* **Exercise requirements**
From the first line of the listing below through the line with "University Information Security", transcribe exactly and skip the pictures.

Content starts

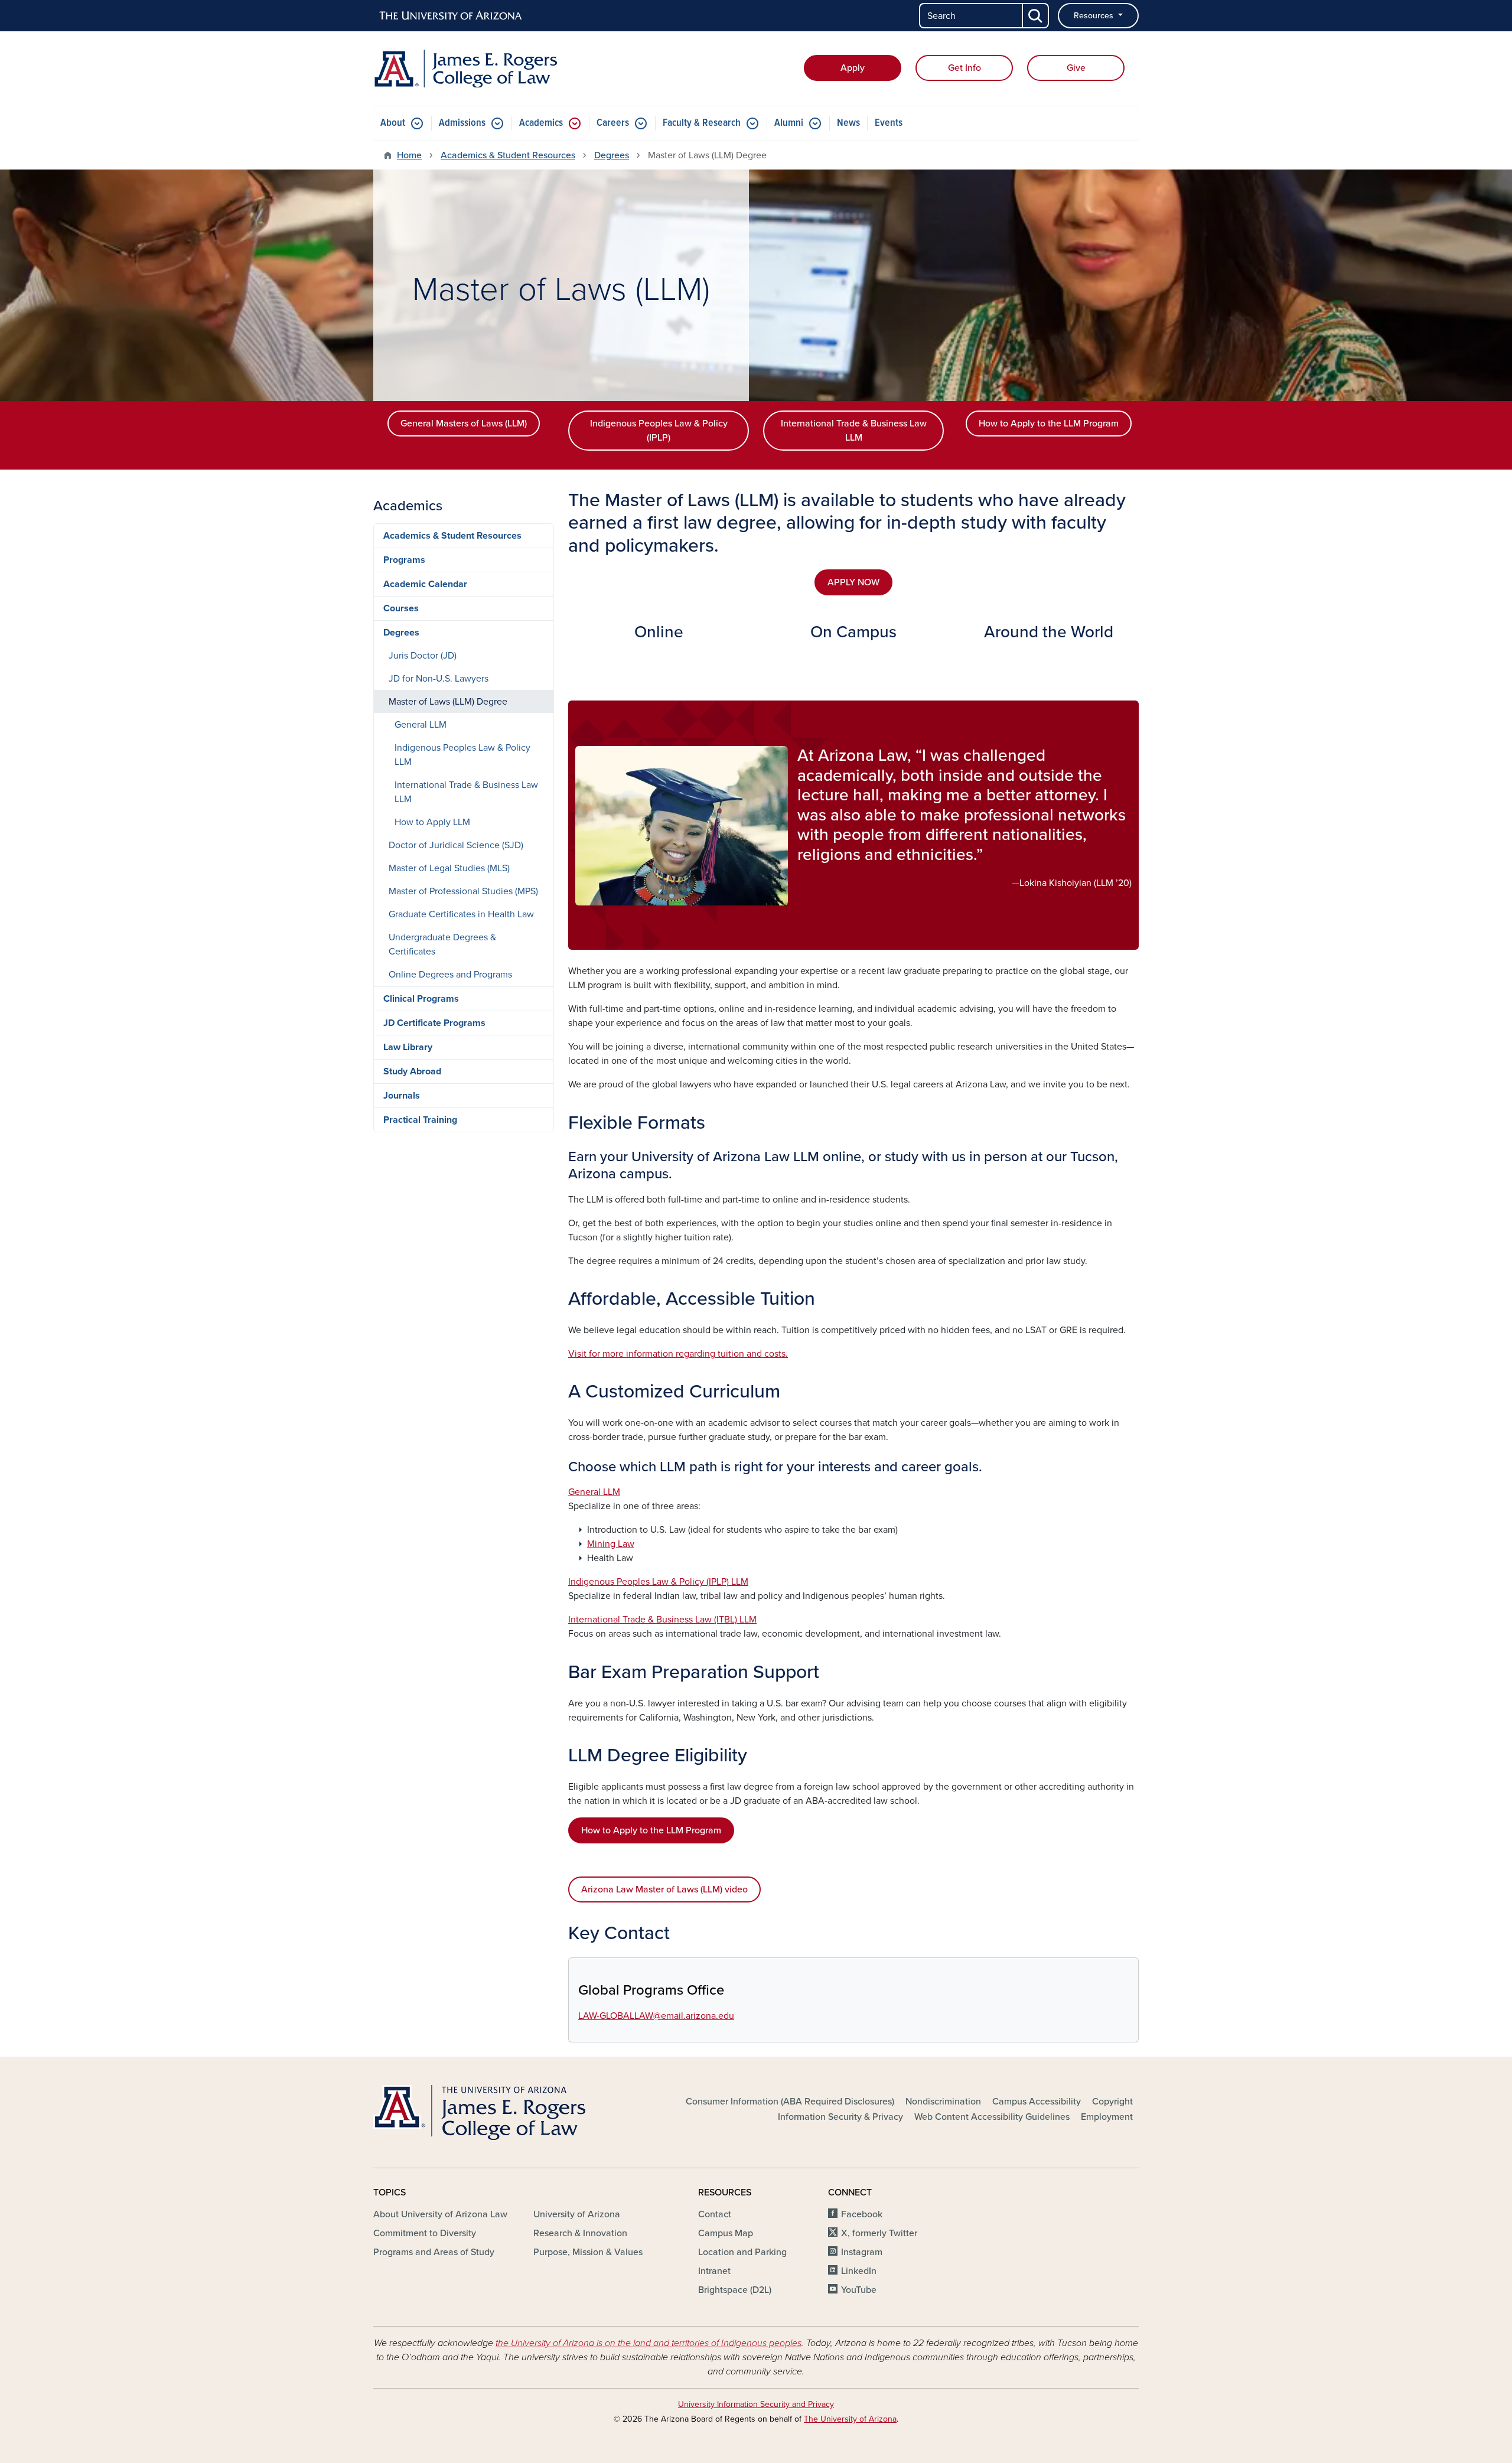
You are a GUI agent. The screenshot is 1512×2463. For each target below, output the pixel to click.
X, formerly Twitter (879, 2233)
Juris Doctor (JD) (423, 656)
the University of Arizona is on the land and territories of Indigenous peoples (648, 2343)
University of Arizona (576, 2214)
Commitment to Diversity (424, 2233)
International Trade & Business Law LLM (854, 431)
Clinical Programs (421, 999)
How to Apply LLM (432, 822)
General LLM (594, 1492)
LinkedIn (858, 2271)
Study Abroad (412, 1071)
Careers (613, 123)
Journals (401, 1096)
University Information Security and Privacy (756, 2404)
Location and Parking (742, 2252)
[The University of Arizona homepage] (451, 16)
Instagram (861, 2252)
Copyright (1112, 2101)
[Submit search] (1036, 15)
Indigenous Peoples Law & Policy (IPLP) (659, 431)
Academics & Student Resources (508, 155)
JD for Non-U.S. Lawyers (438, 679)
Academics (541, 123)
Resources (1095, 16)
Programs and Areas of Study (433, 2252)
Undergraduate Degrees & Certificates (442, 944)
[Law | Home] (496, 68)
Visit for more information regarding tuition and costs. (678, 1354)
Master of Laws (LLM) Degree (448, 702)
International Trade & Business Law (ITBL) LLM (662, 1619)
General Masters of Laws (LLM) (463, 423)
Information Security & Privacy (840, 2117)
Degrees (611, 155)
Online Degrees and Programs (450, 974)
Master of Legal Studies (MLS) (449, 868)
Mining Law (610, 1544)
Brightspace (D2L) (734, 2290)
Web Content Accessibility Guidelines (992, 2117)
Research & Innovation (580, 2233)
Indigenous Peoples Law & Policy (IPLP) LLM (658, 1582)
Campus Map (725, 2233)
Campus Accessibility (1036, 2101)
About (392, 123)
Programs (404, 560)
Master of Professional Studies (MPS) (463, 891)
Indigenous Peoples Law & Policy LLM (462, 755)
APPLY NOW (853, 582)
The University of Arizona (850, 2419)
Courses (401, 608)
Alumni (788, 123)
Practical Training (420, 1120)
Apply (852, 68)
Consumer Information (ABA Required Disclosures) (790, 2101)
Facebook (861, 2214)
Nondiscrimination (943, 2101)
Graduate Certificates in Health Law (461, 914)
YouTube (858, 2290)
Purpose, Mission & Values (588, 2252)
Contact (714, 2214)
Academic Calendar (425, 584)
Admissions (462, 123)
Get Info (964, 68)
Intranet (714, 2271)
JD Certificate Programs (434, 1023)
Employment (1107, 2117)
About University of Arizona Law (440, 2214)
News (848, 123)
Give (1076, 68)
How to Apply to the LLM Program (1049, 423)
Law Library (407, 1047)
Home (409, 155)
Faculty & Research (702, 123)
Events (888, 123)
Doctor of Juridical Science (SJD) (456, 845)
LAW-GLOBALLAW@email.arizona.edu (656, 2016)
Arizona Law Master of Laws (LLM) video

Content ends

* **Result for this exercise**
You are a GUI agent. The screenshot is 1512×2463. For each target below, output the pixel to click.
X, formerly Twitter (879, 2233)
Juris Doctor (JD) (423, 656)
the University of Arizona is on the land and territories of Indigenous peoples (648, 2343)
University of Arizona (576, 2214)
Commitment to Diversity (424, 2233)
International Trade & Business Law LLM (854, 431)
Clinical Programs (421, 999)
How to Apply LLM (432, 822)
General LLM (594, 1492)
LinkedIn (858, 2271)
Study Abroad (412, 1071)
Careers (613, 123)
Journals (401, 1096)
University Information Security and Privacy (756, 2404)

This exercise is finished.